Other officials, including some with direct knowledge of the decision to dismiss Mr. Flynn, said he was forced out for a more straightforward reason: He was not a good manager, and his efforts to reform the agency left it in chaos.
It was not Mr. Flynn’s first run-in with the civilian intelligence community. The ill will stretches back years, current and former officials said, and it transformed into open hostility when Mr. Flynn was running military intelligence under Gen. Stanley A. McChrystal in Afghanistan.
In January 2010, after less than a year on the job, Mr. Flynn released a paper, “Fixing Intel,” that was highly critical of American intelligence work in Afghanistan. It bluntly stated that “the U.S. intelligence community is only marginally relevant to the overall strategy,” and said that it had only itself to blame because it had failed to understand Afghanistan’s cultural complexities.
The paper was widely praised in defense circles as insightful. But at the C.I.A., officials were furious at what they saw as a direct attack on the aptitude and professionalism of the roughly 1,000 agency personnel who were serving in Afghanistan at the time.
They were also incensed at the timing of the paper, which became public five days after a suicide attack that killed seven C.I.A. officers at a base in eastern Afghanistan. Mr. Flynn’s searing critique was seen at the agency as the height of insensitivity.
Mr. Flynn has been unapologetic about his views of not only the C.I.A. but other national security agencies, including the D.I.A. under his leadership.
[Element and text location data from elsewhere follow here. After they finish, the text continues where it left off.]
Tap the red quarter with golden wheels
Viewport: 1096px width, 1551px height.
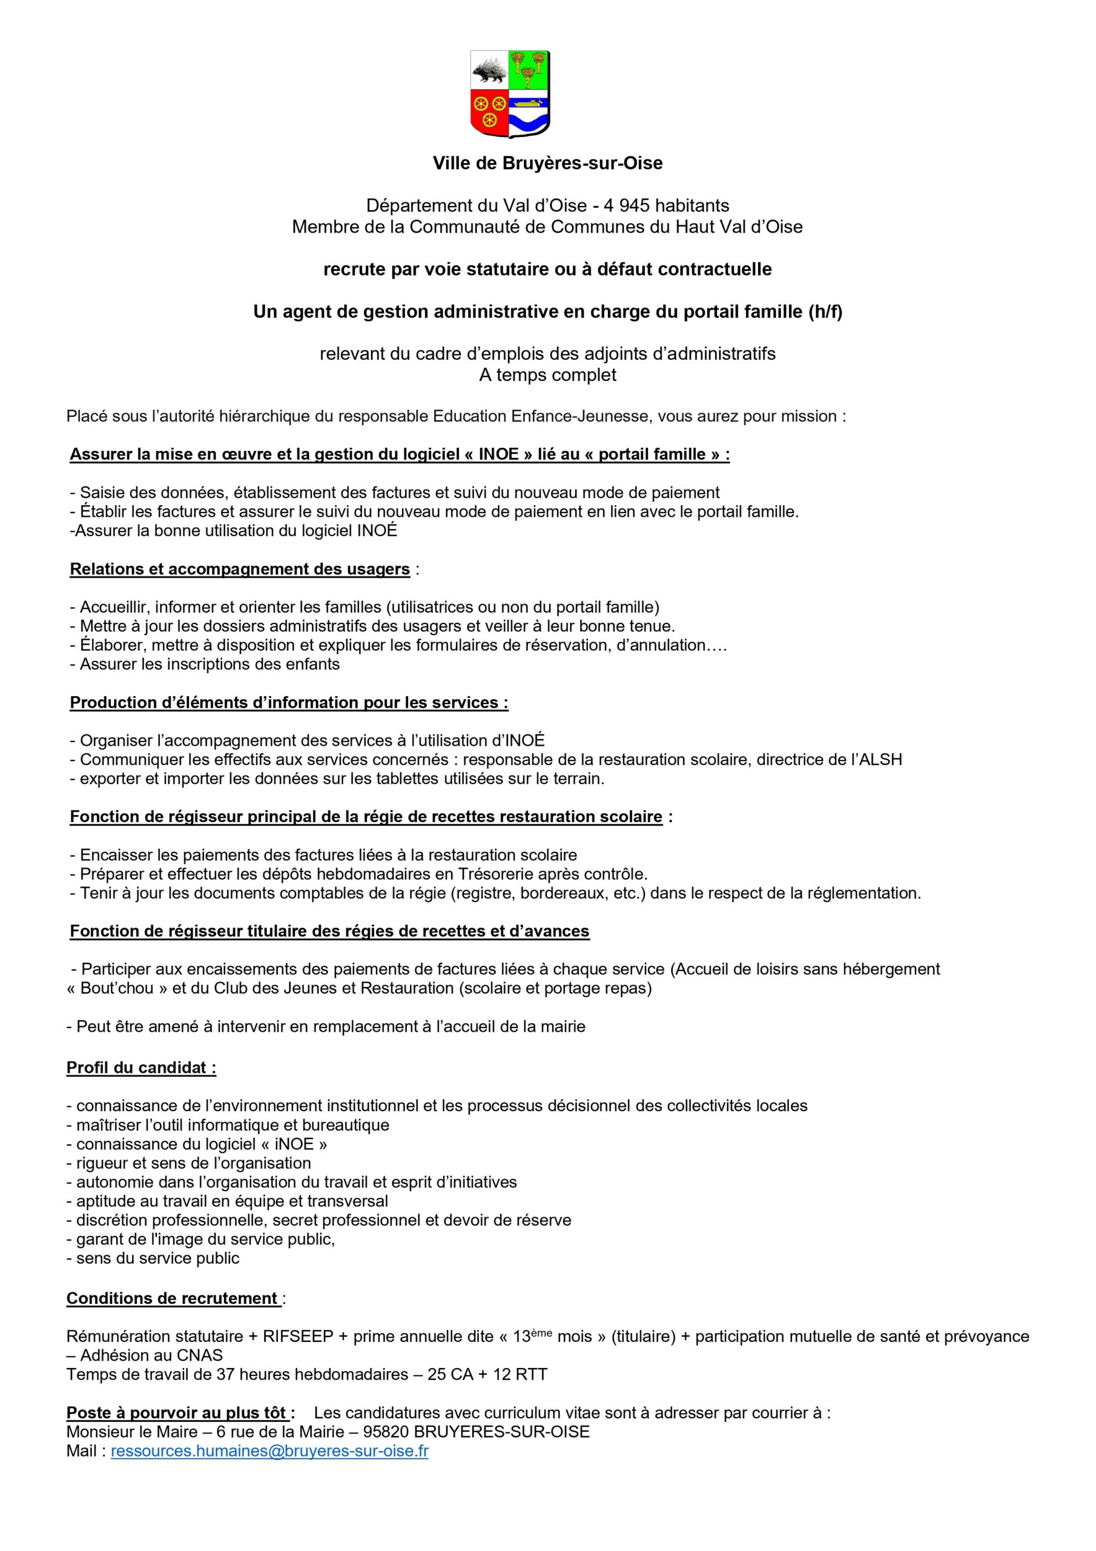point(489,111)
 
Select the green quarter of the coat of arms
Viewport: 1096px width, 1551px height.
point(529,69)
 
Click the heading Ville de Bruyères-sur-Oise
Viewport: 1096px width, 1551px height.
point(547,164)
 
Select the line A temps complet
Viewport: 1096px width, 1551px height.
point(547,375)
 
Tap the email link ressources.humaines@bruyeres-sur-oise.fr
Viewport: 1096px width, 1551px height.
point(269,1451)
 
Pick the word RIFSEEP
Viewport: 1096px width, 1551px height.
point(298,1337)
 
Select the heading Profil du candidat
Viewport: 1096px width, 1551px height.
point(141,1068)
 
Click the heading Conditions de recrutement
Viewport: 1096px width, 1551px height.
point(173,1298)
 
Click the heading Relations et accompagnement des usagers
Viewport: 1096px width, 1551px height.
point(240,569)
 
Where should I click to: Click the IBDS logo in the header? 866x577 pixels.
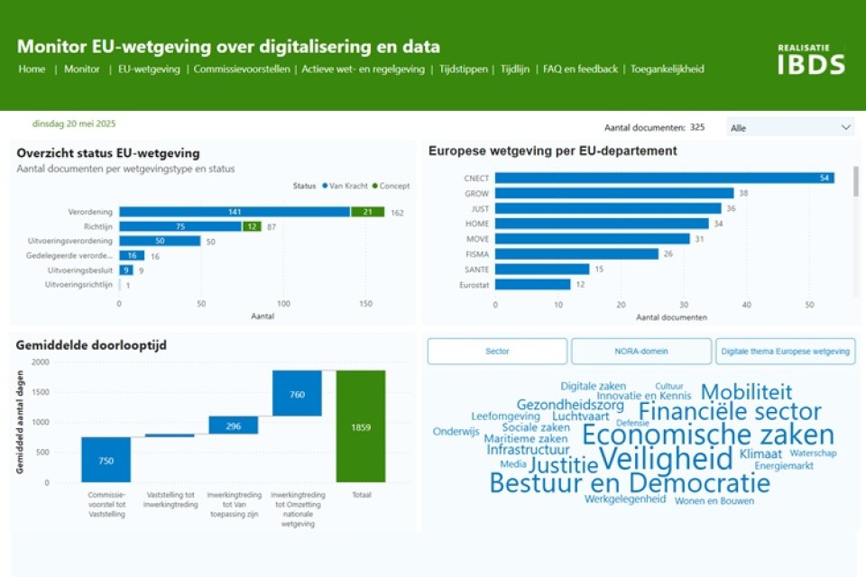click(811, 60)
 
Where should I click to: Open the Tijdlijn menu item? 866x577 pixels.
click(515, 69)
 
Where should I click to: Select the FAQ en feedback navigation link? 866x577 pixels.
click(580, 69)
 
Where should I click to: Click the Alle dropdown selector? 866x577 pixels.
click(790, 128)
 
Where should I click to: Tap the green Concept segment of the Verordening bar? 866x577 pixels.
click(367, 212)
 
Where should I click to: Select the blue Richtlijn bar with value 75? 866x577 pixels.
click(180, 226)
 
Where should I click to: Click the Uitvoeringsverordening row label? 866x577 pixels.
click(78, 241)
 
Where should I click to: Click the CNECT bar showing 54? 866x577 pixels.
click(664, 178)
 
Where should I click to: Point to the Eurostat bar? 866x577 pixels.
click(532, 285)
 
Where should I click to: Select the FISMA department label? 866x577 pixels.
click(476, 254)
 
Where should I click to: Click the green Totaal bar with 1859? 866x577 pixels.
click(361, 426)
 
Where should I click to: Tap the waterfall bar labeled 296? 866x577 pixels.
click(234, 426)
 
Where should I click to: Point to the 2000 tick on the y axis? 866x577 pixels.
click(41, 362)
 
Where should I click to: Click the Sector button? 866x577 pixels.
click(497, 352)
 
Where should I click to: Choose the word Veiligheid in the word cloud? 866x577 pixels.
click(666, 458)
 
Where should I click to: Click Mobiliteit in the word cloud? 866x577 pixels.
click(746, 392)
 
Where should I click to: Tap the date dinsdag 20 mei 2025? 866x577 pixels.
click(74, 124)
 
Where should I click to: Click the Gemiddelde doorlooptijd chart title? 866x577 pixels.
click(91, 344)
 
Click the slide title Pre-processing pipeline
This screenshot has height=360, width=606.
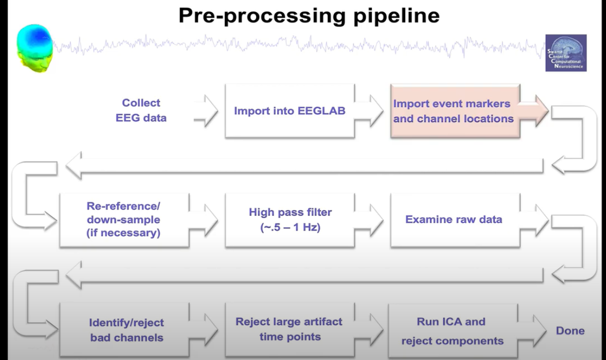(309, 15)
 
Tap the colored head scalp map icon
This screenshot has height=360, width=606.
(34, 49)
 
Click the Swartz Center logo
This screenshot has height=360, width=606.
(566, 53)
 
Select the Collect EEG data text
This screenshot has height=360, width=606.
(141, 110)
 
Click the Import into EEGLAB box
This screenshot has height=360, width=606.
(289, 111)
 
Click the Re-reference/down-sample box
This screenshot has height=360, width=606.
(123, 219)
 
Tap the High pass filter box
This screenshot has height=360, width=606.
(290, 220)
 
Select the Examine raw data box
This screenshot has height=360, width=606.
(453, 220)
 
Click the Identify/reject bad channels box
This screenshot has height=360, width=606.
(126, 330)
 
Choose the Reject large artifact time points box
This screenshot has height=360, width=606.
(289, 329)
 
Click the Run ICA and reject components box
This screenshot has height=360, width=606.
(452, 331)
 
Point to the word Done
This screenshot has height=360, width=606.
(570, 331)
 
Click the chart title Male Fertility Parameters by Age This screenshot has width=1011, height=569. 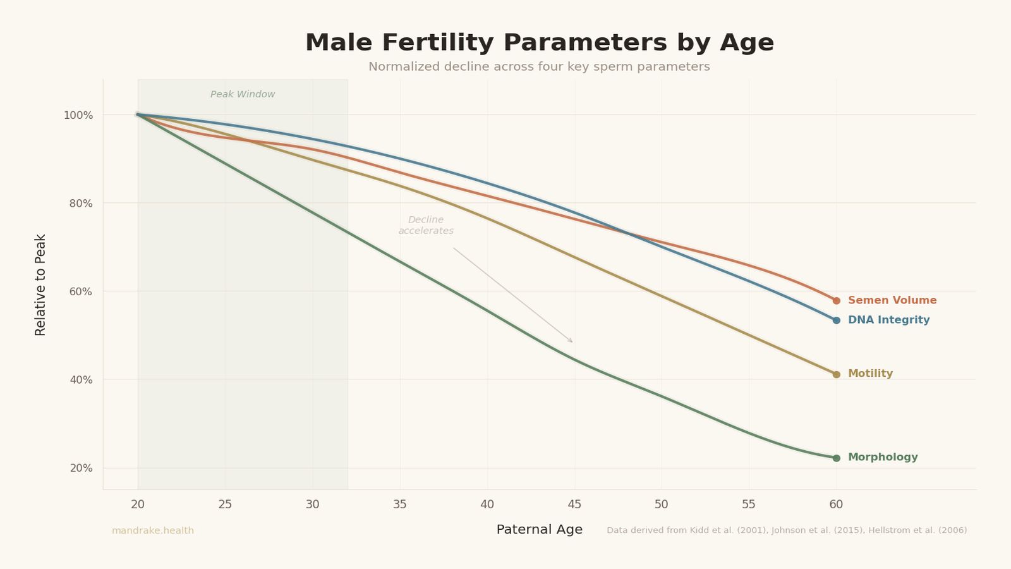539,43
“They’ve really been lying to the American public,” he said in the interview, referring to the Obama administration and much of the national security and intelligence establishment. “The Department of Defense and those of us that have allowed this sort of a happy talk — ‘We’re moving in the right direction, things are working.’ It’s not. The Taliban are going to come back into power, or ISIS is going to come back into power.”